◆ OPIS ZADANIA
Przedstaw wszystkie poniższe rekordy jako listę numerowaną i pomiń puste wiersze.

◆ DANE DO ZADANIA

________

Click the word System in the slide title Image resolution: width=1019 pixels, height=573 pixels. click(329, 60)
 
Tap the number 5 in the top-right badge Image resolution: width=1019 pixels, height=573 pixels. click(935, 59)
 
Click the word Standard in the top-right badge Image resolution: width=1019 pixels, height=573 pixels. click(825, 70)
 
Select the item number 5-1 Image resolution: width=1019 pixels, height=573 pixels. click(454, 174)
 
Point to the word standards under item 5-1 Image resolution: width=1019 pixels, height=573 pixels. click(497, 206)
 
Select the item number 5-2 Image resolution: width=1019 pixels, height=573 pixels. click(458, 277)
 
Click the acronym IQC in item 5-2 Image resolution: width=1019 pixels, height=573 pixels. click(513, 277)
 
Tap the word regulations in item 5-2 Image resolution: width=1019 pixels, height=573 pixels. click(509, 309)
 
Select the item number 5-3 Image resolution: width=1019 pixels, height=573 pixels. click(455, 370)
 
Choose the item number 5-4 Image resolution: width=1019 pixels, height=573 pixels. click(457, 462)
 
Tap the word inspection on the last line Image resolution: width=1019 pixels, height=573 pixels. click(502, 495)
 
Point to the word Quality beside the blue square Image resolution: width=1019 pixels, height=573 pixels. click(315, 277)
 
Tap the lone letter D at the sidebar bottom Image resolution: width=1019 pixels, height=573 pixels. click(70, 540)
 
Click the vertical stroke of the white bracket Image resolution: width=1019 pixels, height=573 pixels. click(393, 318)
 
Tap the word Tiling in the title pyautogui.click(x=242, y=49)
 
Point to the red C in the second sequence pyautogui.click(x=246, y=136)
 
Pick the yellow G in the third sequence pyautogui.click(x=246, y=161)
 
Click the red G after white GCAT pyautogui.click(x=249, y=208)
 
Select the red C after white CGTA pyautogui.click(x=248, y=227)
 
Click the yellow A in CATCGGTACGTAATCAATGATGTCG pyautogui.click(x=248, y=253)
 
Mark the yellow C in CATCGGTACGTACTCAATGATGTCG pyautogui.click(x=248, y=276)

________

◆ WYNIK KOŃCOWY
1. Click the word System in the slide title Image resolution: width=1019 pixels, height=573 pixels. click(329, 60)
2. Tap the number 5 in the top-right badge Image resolution: width=1019 pixels, height=573 pixels. click(935, 59)
3. Click the word Standard in the top-right badge Image resolution: width=1019 pixels, height=573 pixels. click(825, 70)
4. Select the item number 5-1 Image resolution: width=1019 pixels, height=573 pixels. click(454, 174)
5. Point to the word standards under item 5-1 Image resolution: width=1019 pixels, height=573 pixels. click(497, 206)
6. Select the item number 5-2 Image resolution: width=1019 pixels, height=573 pixels. click(458, 277)
7. Click the acronym IQC in item 5-2 Image resolution: width=1019 pixels, height=573 pixels. click(513, 277)
8. Tap the word regulations in item 5-2 Image resolution: width=1019 pixels, height=573 pixels. click(509, 309)
9. Select the item number 5-3 Image resolution: width=1019 pixels, height=573 pixels. click(455, 370)
10. Choose the item number 5-4 Image resolution: width=1019 pixels, height=573 pixels. click(457, 462)
11. Tap the word inspection on the last line Image resolution: width=1019 pixels, height=573 pixels. click(502, 495)
12. Point to the word Quality beside the blue square Image resolution: width=1019 pixels, height=573 pixels. click(315, 277)
13. Tap the lone letter D at the sidebar bottom Image resolution: width=1019 pixels, height=573 pixels. click(70, 540)
14. Click the vertical stroke of the white bracket Image resolution: width=1019 pixels, height=573 pixels. click(393, 318)
15. Tap the word Tiling in the title pyautogui.click(x=242, y=49)
16. Point to the red C in the second sequence pyautogui.click(x=246, y=136)
17. Pick the yellow G in the third sequence pyautogui.click(x=246, y=161)
18. Click the red G after white GCAT pyautogui.click(x=249, y=208)
19. Select the red C after white CGTA pyautogui.click(x=248, y=227)
20. Click the yellow A in CATCGGTACGTAATCAATGATGTCG pyautogui.click(x=248, y=253)
21. Mark the yellow C in CATCGGTACGTACTCAATGATGTCG pyautogui.click(x=248, y=276)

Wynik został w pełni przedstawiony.